Not a throw, but still a great picture.
Not a throw, but still a great picture.

The Giants, as currently constructed, are a fantastic defensive team. There's still some question as to Denard Span's mobility after his hip and core problems, and his injury on Wednesday just raised more questions. But the infield is filled with Gold Glove candidates, and the outfield should be at least average, especially if Angel Pagan takes well to left field.

There's one thing to be worried about, though. They can't throw. At least, not compared to the rest of the league. And it's not just me saying this: It's science.

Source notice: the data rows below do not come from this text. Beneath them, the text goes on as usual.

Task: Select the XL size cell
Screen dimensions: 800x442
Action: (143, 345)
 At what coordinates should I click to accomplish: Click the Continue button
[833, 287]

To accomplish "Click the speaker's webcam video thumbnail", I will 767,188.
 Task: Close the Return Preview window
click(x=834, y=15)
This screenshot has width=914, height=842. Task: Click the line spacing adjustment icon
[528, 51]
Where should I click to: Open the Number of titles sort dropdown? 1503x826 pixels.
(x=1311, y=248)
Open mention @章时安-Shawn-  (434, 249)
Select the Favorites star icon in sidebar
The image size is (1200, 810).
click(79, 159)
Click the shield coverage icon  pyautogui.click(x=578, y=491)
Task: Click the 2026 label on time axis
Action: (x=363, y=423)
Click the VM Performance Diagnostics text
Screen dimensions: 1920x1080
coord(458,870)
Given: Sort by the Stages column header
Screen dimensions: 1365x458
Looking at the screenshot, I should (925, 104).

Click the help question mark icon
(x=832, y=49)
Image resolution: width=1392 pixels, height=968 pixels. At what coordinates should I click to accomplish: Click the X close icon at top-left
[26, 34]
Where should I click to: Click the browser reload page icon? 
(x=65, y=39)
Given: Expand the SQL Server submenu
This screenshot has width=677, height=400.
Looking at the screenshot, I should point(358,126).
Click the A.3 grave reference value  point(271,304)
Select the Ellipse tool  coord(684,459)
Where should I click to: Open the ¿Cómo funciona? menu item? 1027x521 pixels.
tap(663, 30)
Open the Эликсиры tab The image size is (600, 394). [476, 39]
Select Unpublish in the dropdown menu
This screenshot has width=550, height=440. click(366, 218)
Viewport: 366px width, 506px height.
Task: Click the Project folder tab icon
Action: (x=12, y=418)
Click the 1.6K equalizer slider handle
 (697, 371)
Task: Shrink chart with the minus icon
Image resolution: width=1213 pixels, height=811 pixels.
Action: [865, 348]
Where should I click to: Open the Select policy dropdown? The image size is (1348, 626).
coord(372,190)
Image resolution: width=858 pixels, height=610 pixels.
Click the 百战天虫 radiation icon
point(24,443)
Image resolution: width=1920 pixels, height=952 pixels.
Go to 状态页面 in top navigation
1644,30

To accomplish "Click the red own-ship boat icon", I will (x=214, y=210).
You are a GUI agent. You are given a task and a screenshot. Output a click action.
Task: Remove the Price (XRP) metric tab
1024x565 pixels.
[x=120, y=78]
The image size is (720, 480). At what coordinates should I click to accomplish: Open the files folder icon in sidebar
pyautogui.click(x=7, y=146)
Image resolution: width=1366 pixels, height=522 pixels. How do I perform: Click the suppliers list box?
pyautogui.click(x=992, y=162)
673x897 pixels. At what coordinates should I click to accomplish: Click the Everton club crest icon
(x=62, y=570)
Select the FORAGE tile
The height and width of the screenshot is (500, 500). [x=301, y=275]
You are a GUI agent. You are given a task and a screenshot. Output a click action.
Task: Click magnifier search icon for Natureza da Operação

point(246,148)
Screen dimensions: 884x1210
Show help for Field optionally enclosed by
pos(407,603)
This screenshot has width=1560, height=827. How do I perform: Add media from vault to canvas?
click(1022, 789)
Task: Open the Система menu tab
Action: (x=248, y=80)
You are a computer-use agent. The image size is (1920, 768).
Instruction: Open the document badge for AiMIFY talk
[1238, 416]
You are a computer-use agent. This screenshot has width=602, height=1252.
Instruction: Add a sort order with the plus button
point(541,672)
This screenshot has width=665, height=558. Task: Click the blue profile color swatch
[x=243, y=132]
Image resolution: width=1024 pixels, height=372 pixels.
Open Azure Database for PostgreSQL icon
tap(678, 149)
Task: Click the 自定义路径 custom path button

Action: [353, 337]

Over at MLB.com, Mike Petriello used Statcast to rank teams in order of how hard their outfielders threw. He used current rosters (so Span is included), and he set the bar low enough to include the Giants' fourth outfielder, Gregor Blanco. The results?

Dead last. And it wasn't even close.

We're talking almost 10 mph slower than the top team, the Astros, and a healthy chunk of arm lower than the 29th-hardest throwing team in the league.

Now, arm strength doesn't always translate into outs, so let's not get carried away. These were based on the average of their 90th-percentile throws, so maybe the Giants have a slow-and-steady thing going on, and they're more concerned with accuracy. FanGraphs has a stat called ARM, and they have the Giants in the bottom-half of the league, but not dead last with a rock tied around their torso.

What does this all mean? Well, not a whole bunch. Arms are an important part of a balanced outfield defense, but it's pretty hard for them to be the collective difference between first and second place. It's just a curious fact about your 2016 San Francisco Giants.

Thank goodness for Hunter Pence, in other words. Though we should be saying that most days, anyway.